There is also a lack of supplies in the US, so those who are diagnosed cannot always be properly cared for. Specifically with ICU patients, the lack of resources causes a situation where medical staff are forced to make a decision on the type of care each patient will receive, hospice or palliative care. It then becomes a question of who lives and who dies. So, the question is, does the government have the authority to force decisions related to death?

South Korea

Yonhap / AFP via Getty Images

South Korea announced their first confirmed case the same day as the United States; however, the country has had close to 11,000 confirmed cases with less than 300 deaths – a stark contrast to the numbers in the US, China, and Italy. South Korea is a democratic government, similar to the US, so what did they do differently? They seem to have learned from their previous mistakes in handling other epidemics. Many years ago, the H1N1 (Swine Flu) pandemic impacted the lives of many around the world, similar to COVID-19. South Korea realized the importance of early and mass testing in order to decrease the spread of the disease. And while the two diseases have different mechanisms and impacts, the basicity of prevention and treatment are the same: one must know that there is something to treat in order to make an accurate decision. 

The difference between South Korea and the rest of the countries comes down to the intentions of the government and the healthcare system. In this pandemic, South Korea has been more proactive than reactive to the pandemic. It is a country that has been able to get ahead of the disease instead of reacting to it as time goes on. South Korea is a country with universal healthcare coverage and implemented mass testing for the virus at a low cost, allowing most cases to be detected early on. Early and mass testing allowed for the isolation of those who were sick and decreased the spread of the virus. South Korea has set an example of what all countries should attain in this pandemic. The country has been able to almost eradicate the disease from its country with the number of current cases less than 10. 

The measures that South Korea has taken has allowed the country the freedom of not having to go into lockdown. As a democracy, if lockdown were necessary, there could have been an argument of violating the rights of its citizens freedom of movement.

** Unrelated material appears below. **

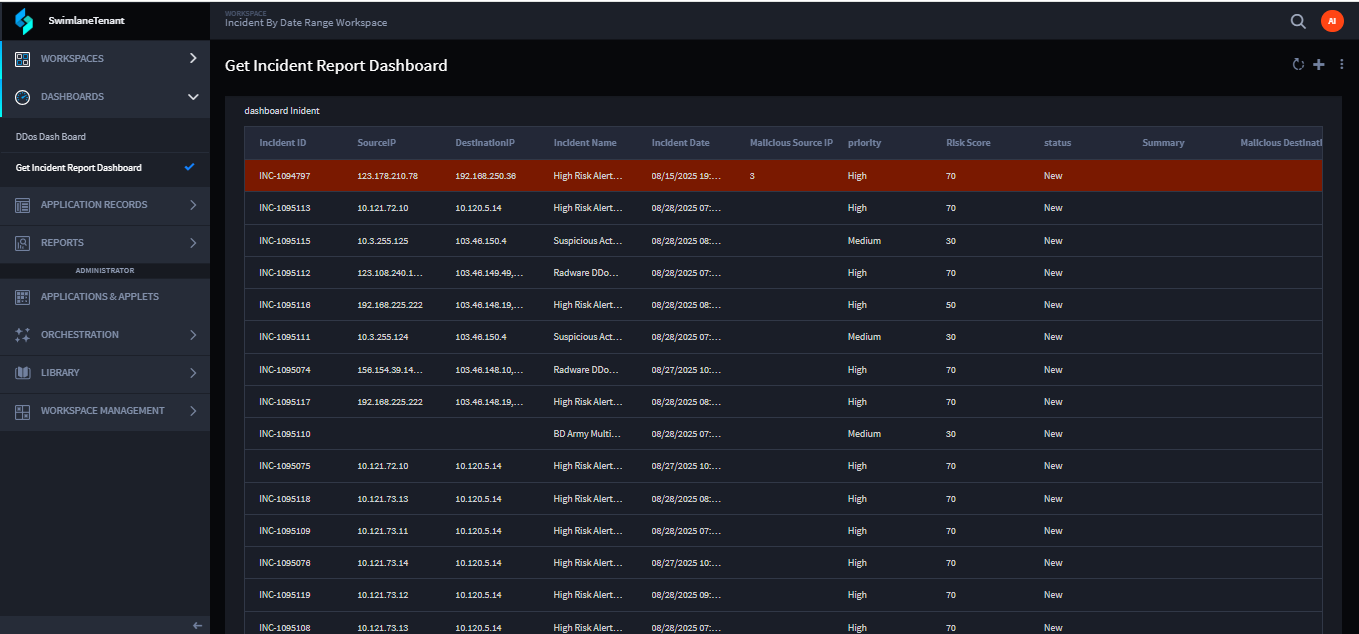This screenshot has height=634, width=1359.
Task: Open incident INC-1095115 record
Action: click(x=285, y=241)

However, their preventative measures have allowed for its citizens to continue on with their normal lives while taking some minor precautions to continue with the decreasing number of cases in the country. So why haven’t other democratic governments such as the US taken similar measures? In terms of the US, it is a country where the president and federal government are more worried about the economic implications of the virus than the impact on the livelihoods of its citizens today. South Korea has learned from previous pandemics in understanding that the best interest of their country is to prevent the spread of the disease. And while that might cost money in the short term, in the long term, it is beneficial in that citizens can continue to work. 

Wrap Up

Based on our analyses of a few very different government reactions to the coronavirus pandemic, it seems that following certain procedures can improve a country’s outcome:

  • One can never be too cautious, especially when one doesn’t have all the information
  • Early testing is crucial
  • Countries should prepare without sparing any resources especially if one sees the devastation elsewhere
  • People should be well-informed, or inform themselves
  • There must be trust between the government and the people
  • Government shouldn’t solely be focusing on economic impact. If people die there won’t be an economy to support

There is no way to predict a pandemic like this. But it can be a learning experience for the future, since a country would know how to prepare the right infrastructure to battle a health crisis more effectively.